Kentucky geht mit einem neuen Datenschutzgesetz sofort gegen eine KI-Firma vor – ein Signal an die gesamte Tech-Branche. Der Bundesstaat setzt damit einen national beachteten Präzedenzfall, besonders beim Schutz Minderjähriger.
Seit dem 1. Januar 2026 gilt in Kentucky der Kentucky Consumer Data Protection Act (KCDPA). Die Staatsanwaltschaft ließ nicht lange auf sich warten: Bereits am 8. Januar reichte Generalstaatsanwalt Russell Coleman eine Klage gegen das KI-Unternehmen Character.AI ein. Der Vorwurf: Die Plattform habe keine wirksame Altersverifikation implementiert und Minderjährige schädlichen Inhalten ausgesetzt. Damit testet der Staat sein neues Gesetz erstmals an einem heißen Eisen – der Regulierung Künstlicher Intelligenz.
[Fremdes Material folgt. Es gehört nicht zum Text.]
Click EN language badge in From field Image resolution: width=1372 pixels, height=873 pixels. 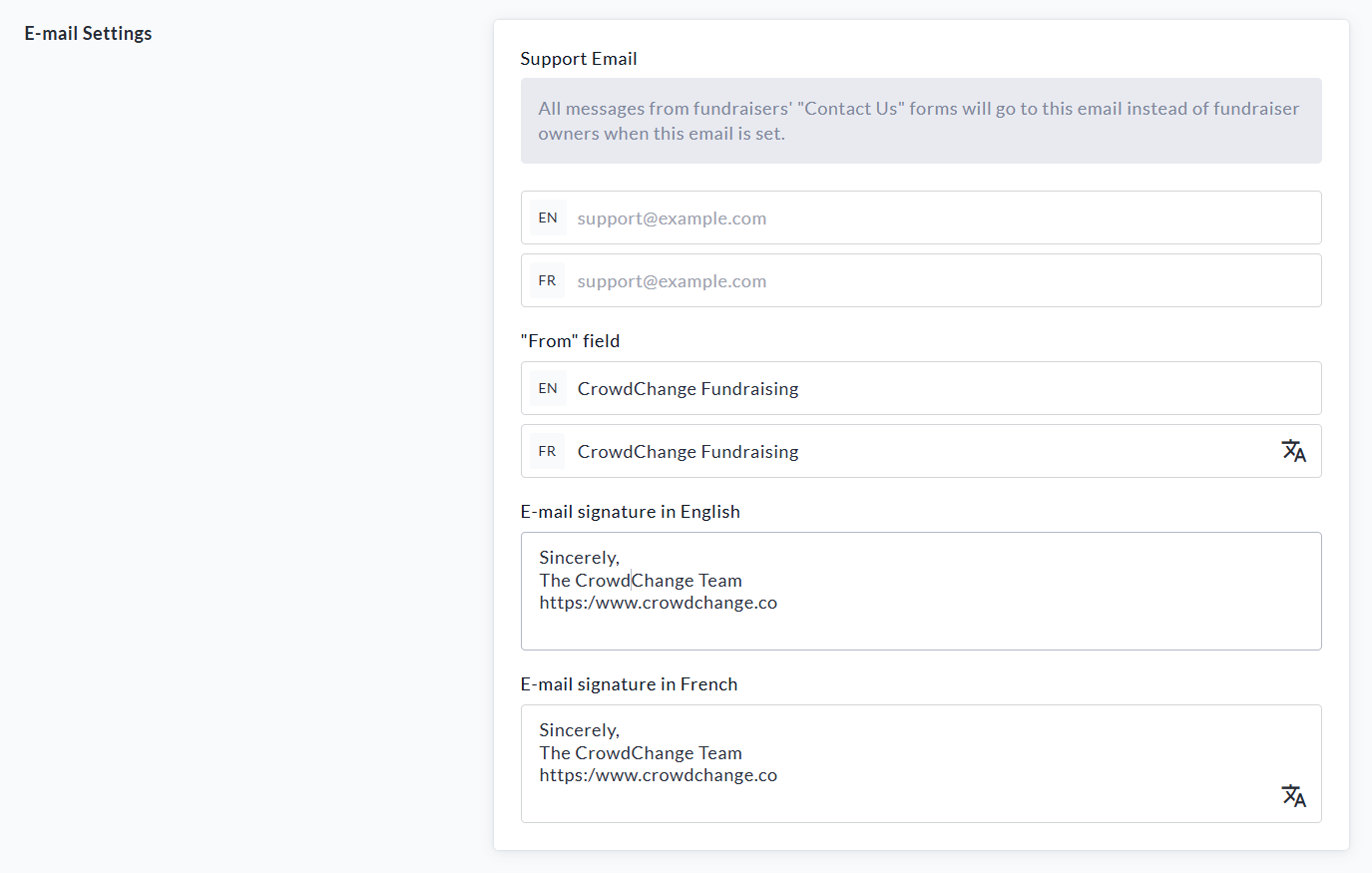click(x=548, y=388)
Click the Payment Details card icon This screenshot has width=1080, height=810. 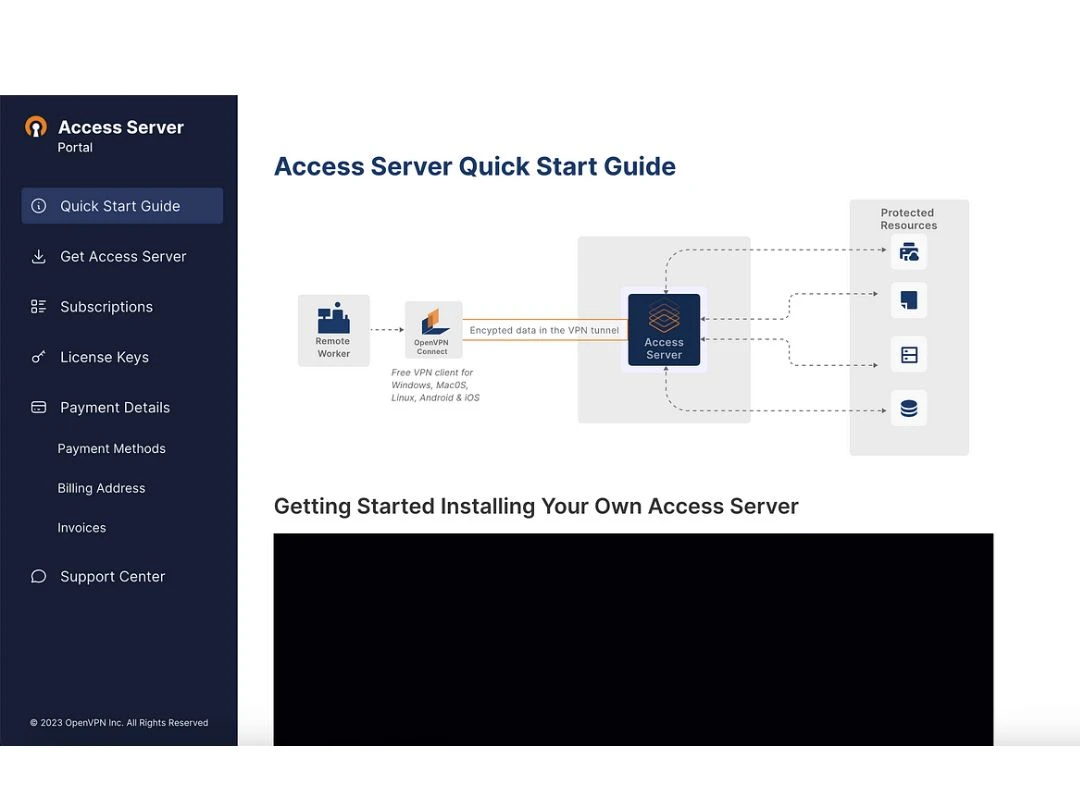[x=39, y=407]
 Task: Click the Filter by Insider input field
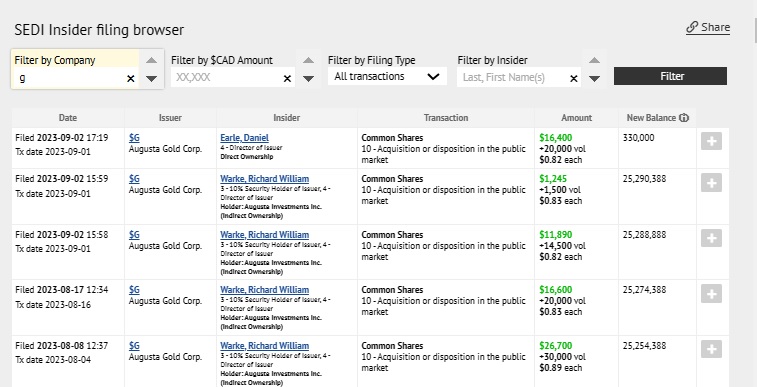coord(513,78)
„Die Schonfrist für die Compliance ist effektiv null, besonders wenn es um die Sicherheit von Kindern geht“, kommentieren Rechtsexperten den schnellen Zugriff. Die Klage zielt auf eine einstweilige Verfügung ab, um die Datenpraktiken des Unternehmens zu ändern. Sie markiert die Schnittstelle von traditionellem Verbraucherschutz und modernen Datenschutzrechten.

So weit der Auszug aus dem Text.